■ What you should do ■
In the listing below, print exactly the lines from the first through the one that contains "You are a computer-use agent. The image size is (1568, 664).".
Given data below:
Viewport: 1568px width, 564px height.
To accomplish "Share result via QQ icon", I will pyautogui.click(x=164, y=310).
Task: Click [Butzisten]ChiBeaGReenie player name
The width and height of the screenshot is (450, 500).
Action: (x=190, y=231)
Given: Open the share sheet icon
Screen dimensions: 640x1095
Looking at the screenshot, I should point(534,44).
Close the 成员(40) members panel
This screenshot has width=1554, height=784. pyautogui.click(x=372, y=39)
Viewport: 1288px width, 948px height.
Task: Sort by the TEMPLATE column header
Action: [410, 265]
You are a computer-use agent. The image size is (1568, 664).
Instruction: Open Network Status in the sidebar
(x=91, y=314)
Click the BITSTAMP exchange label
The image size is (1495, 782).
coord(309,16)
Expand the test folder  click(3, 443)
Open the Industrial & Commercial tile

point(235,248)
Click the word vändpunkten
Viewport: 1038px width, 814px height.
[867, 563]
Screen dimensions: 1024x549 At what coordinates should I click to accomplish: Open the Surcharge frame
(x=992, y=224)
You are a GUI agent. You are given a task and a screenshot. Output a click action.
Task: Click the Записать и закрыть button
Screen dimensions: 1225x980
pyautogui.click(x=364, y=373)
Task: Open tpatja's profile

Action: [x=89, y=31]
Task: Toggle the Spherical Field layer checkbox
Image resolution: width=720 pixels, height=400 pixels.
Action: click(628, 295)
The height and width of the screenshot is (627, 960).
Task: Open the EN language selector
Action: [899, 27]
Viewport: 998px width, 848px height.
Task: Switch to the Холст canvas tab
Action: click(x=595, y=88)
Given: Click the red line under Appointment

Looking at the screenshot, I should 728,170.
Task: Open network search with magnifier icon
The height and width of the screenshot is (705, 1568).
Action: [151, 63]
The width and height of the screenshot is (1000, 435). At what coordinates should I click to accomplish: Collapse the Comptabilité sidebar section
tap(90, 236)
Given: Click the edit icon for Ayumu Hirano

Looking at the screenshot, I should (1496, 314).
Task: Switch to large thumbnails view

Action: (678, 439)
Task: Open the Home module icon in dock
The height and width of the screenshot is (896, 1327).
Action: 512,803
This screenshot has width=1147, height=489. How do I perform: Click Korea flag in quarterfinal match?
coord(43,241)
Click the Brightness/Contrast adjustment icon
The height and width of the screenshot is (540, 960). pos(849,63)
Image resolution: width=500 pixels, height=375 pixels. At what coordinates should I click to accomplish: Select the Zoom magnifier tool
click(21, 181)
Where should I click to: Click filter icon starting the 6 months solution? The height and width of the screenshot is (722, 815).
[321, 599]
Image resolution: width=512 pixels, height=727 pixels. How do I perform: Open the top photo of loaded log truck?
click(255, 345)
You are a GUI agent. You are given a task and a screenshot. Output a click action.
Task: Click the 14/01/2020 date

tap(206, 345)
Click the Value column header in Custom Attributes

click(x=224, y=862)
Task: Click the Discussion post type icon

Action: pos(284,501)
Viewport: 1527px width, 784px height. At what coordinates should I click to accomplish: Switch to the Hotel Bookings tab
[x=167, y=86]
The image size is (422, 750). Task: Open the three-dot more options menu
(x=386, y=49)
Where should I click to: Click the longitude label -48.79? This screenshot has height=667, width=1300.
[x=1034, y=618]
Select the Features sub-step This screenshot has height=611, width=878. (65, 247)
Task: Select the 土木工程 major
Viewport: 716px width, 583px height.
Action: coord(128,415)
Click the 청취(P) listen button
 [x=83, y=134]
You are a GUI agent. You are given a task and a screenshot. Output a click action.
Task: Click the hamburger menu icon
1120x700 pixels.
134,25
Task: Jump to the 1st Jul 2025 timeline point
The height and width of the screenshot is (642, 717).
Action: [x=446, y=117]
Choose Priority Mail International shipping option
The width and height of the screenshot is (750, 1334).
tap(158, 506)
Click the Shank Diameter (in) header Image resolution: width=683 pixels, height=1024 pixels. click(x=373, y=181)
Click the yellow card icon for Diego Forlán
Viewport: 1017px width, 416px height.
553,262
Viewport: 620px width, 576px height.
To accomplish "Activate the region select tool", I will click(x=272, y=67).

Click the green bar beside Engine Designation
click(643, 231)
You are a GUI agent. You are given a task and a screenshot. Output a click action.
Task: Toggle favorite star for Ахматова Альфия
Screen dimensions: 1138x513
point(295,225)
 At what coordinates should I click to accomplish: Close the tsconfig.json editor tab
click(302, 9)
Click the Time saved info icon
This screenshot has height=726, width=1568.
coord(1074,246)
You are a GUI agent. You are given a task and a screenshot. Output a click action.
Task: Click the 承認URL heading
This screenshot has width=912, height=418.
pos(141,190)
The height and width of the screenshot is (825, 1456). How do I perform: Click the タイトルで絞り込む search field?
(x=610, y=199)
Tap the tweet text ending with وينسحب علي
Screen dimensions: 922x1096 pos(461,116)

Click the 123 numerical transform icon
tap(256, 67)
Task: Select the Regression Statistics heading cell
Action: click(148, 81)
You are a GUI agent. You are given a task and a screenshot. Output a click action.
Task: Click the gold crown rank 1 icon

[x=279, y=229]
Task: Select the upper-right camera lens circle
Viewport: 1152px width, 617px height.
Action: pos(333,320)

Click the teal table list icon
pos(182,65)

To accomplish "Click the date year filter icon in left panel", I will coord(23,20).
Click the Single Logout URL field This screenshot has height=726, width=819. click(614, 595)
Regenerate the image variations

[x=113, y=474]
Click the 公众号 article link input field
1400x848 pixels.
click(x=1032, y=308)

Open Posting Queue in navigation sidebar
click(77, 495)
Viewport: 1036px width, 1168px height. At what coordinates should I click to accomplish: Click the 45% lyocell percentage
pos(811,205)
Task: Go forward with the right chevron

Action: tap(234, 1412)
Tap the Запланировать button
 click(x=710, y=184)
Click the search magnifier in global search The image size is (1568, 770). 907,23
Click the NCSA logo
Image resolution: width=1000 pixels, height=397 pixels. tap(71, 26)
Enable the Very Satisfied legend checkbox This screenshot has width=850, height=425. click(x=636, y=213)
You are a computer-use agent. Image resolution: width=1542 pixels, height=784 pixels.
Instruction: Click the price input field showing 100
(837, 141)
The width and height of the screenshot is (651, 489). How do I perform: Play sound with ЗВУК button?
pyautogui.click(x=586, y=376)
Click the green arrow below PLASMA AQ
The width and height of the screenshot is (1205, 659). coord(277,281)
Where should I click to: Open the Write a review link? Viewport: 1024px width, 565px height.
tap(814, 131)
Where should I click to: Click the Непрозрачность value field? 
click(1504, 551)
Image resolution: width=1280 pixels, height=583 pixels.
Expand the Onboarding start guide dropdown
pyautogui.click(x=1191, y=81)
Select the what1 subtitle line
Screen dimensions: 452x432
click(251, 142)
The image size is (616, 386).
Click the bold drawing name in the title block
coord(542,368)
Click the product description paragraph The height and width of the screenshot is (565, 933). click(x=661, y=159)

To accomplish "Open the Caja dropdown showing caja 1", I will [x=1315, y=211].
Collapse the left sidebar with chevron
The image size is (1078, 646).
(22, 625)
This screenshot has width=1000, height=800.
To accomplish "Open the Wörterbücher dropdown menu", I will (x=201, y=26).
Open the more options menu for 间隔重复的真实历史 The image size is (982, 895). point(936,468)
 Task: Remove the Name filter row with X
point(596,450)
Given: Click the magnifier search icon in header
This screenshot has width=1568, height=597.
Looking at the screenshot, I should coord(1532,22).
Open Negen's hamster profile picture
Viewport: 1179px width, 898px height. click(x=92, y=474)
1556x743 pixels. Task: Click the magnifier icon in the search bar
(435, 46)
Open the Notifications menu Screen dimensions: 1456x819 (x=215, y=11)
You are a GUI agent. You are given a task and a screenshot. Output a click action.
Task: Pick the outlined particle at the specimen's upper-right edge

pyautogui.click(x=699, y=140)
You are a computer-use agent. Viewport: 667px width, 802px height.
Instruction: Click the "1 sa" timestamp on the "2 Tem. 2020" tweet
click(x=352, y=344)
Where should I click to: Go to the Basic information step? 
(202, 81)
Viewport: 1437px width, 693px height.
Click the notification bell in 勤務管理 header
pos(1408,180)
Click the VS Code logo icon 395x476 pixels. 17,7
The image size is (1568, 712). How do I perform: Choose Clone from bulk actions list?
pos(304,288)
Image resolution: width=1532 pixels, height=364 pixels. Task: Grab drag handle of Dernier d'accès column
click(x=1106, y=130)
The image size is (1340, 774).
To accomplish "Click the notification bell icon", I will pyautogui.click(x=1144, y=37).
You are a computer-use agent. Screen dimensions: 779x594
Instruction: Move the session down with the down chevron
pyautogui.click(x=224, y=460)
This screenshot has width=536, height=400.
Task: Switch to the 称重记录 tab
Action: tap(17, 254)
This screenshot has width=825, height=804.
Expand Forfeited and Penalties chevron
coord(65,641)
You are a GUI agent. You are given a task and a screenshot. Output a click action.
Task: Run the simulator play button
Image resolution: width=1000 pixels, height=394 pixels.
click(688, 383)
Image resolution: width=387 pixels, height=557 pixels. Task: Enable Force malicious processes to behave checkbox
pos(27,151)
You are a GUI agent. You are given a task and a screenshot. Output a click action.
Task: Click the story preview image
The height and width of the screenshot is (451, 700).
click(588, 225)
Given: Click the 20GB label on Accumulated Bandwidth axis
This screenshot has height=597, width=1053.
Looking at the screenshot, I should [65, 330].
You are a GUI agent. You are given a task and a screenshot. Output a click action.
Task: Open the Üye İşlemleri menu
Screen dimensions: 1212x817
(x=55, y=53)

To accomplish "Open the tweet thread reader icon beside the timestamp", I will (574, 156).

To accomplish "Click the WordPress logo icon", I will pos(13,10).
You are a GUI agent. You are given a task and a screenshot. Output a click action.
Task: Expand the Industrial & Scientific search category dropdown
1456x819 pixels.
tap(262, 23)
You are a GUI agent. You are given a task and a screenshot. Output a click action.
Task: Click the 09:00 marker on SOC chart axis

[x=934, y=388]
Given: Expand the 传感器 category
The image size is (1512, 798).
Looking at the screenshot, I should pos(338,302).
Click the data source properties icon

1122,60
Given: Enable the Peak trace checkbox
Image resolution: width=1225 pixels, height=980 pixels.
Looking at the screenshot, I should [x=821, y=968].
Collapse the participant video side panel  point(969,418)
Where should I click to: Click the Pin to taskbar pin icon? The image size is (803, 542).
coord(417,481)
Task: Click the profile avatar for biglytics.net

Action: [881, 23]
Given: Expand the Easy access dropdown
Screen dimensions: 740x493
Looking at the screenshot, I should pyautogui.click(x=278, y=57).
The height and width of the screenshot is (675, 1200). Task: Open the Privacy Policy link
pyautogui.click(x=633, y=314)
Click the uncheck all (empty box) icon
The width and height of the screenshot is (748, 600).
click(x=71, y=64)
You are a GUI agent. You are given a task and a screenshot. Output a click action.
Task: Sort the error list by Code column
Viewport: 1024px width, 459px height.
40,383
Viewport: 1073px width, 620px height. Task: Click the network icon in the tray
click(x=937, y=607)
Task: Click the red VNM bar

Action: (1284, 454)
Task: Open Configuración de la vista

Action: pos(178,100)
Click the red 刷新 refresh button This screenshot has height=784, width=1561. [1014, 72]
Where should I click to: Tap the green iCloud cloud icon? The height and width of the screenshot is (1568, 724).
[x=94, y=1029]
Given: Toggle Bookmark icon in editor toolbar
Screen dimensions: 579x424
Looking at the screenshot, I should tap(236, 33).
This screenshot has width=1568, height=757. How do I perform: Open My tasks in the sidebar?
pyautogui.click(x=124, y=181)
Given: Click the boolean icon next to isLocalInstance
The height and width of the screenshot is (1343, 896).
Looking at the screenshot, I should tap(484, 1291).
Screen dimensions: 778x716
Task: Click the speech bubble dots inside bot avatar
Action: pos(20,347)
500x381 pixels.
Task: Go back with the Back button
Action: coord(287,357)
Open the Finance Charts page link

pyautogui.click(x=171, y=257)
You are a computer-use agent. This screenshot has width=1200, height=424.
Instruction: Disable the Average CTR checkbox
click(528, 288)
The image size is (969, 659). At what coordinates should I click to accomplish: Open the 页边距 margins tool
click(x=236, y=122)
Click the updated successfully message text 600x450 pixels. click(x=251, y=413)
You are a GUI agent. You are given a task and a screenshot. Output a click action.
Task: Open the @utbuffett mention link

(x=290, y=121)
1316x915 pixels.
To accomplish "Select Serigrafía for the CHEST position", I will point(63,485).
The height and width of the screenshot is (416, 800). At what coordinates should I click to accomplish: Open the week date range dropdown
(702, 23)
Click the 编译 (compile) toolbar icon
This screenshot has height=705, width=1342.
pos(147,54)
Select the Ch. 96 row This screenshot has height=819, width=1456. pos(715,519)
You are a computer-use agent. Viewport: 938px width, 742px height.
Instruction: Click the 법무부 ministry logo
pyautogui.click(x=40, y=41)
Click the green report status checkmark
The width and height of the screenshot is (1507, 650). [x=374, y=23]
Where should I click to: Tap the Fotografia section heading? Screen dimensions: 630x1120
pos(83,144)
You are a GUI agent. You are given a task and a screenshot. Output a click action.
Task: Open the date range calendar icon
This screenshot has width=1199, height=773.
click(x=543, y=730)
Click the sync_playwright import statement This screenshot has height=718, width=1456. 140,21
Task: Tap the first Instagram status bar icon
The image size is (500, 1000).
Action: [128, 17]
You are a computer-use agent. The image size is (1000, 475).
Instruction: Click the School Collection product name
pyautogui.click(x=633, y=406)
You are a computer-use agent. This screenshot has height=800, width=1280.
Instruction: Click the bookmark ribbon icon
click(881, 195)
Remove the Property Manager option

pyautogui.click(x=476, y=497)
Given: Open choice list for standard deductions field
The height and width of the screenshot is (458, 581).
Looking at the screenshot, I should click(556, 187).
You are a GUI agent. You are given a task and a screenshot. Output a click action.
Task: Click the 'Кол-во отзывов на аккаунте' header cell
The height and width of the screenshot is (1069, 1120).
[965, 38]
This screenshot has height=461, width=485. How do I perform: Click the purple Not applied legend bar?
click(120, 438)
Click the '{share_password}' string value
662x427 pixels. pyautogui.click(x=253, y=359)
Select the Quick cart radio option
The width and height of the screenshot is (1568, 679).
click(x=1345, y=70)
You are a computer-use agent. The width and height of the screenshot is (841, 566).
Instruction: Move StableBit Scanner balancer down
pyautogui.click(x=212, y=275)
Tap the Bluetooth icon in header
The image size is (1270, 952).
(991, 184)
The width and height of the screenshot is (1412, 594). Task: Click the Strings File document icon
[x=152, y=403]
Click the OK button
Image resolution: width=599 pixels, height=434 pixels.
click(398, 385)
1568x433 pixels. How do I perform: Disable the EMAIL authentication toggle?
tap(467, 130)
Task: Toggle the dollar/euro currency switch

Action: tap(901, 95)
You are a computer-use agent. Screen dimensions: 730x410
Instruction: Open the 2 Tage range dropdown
End of Given data.
■ Solution for this problem ■
Viewport: 1568px width, 564px height.
To accomplish "Share result via QQ icon", I will pyautogui.click(x=164, y=310).
Task: Click [Butzisten]ChiBeaGReenie player name
The width and height of the screenshot is (450, 500).
Action: (x=190, y=231)
Given: Open the share sheet icon
Screen dimensions: 640x1095
Looking at the screenshot, I should point(534,44).
Close the 成员(40) members panel
This screenshot has width=1554, height=784. pyautogui.click(x=372, y=39)
Viewport: 1288px width, 948px height.
Task: Sort by the TEMPLATE column header
Action: [410, 265]
You are a computer-use agent. The image size is (1568, 664).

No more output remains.